AUFGABENSTELLUNG: Übernehmen Sie alle folgenden Zeilen unverändert, lassen Sie aber die Bilder weg.

VORLIEGENDES MATERIAL:
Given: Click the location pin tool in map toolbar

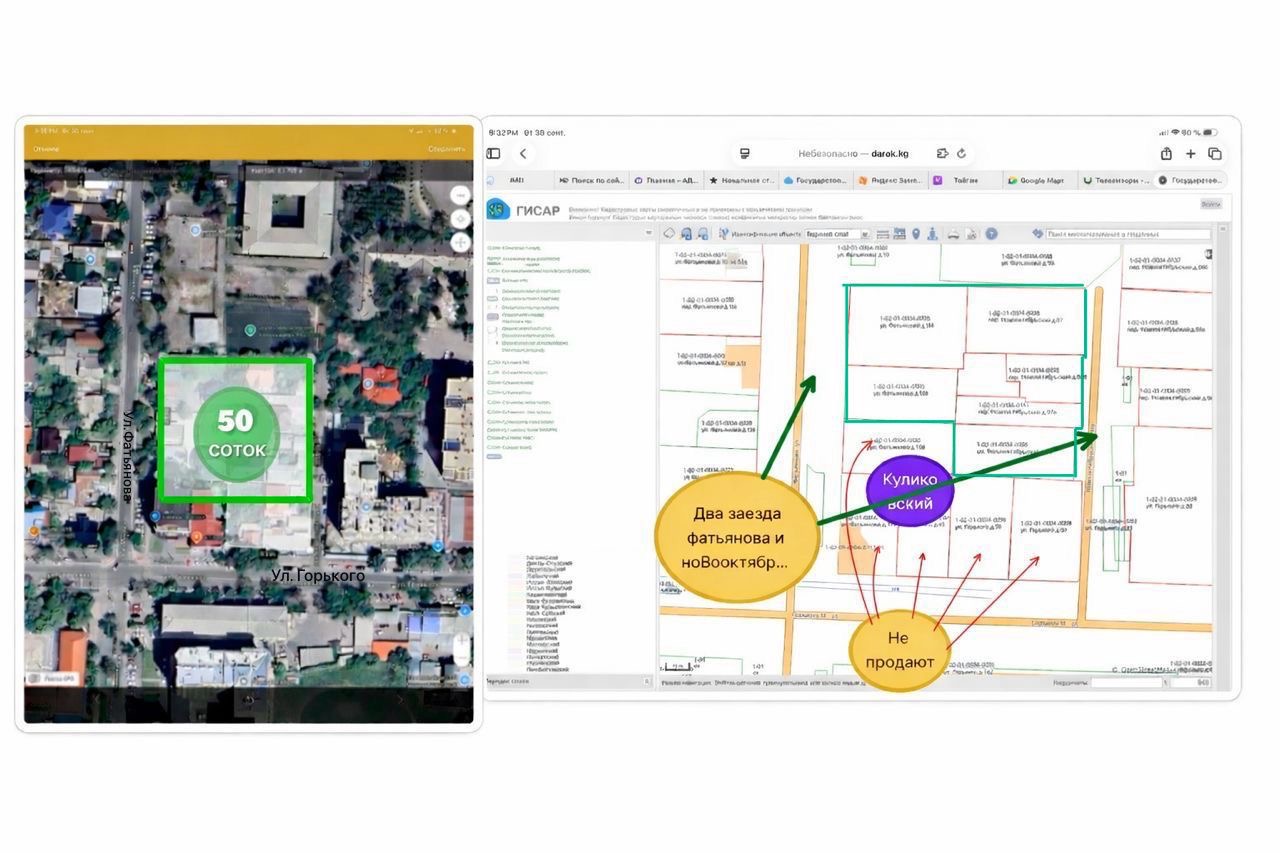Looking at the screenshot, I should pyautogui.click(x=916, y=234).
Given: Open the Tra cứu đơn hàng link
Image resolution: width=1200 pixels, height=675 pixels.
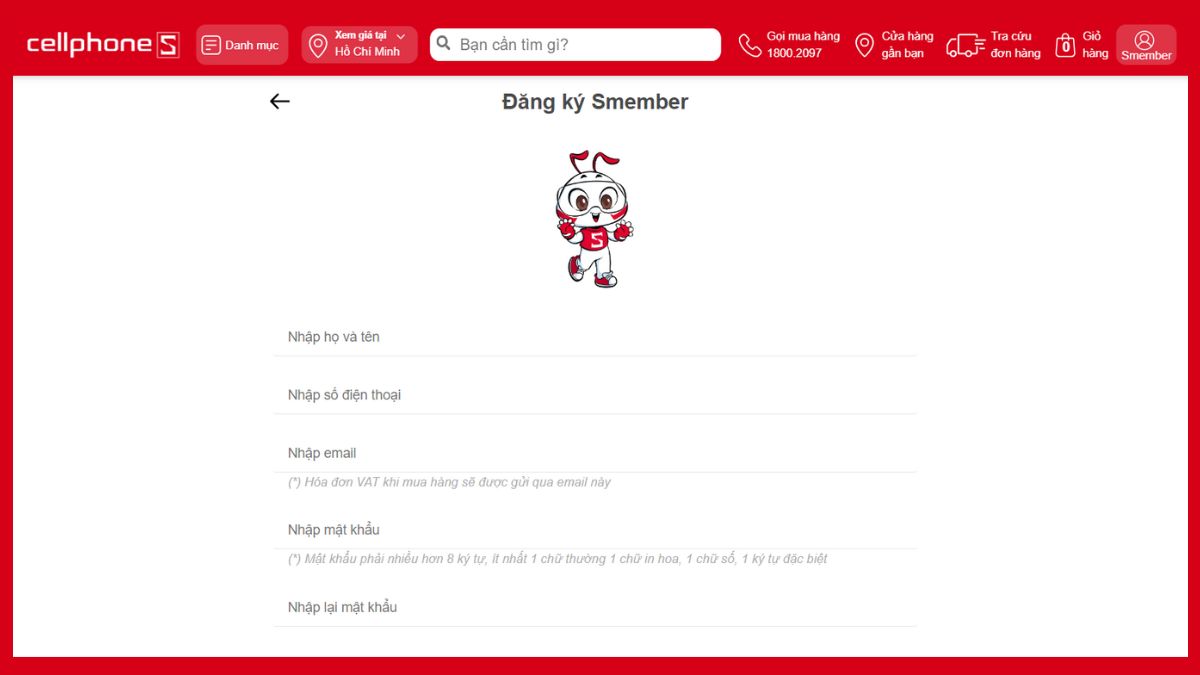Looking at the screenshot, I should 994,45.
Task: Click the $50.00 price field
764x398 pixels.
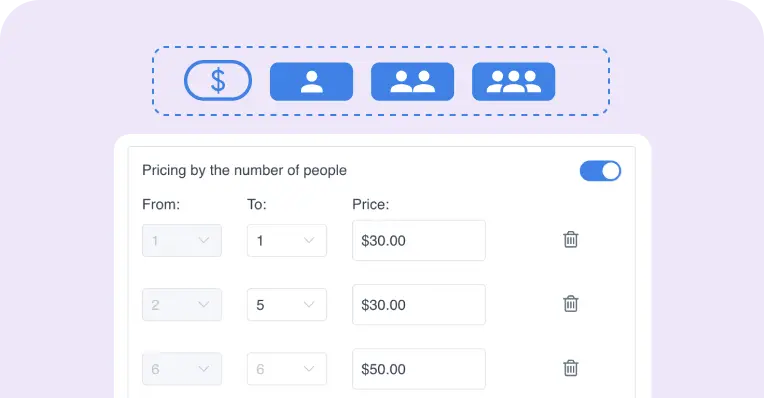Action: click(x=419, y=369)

ERLEDIGTE AUFGABE:
Given: Click the location pin tool in map toolbar

Looking at the screenshot, I should pyautogui.click(x=916, y=234).
Given: Open the Tra cứu đơn hàng link
Image resolution: width=1200 pixels, height=675 pixels.
Looking at the screenshot, I should 994,45.
Task: Click the $50.00 price field
764x398 pixels.
Action: click(x=419, y=369)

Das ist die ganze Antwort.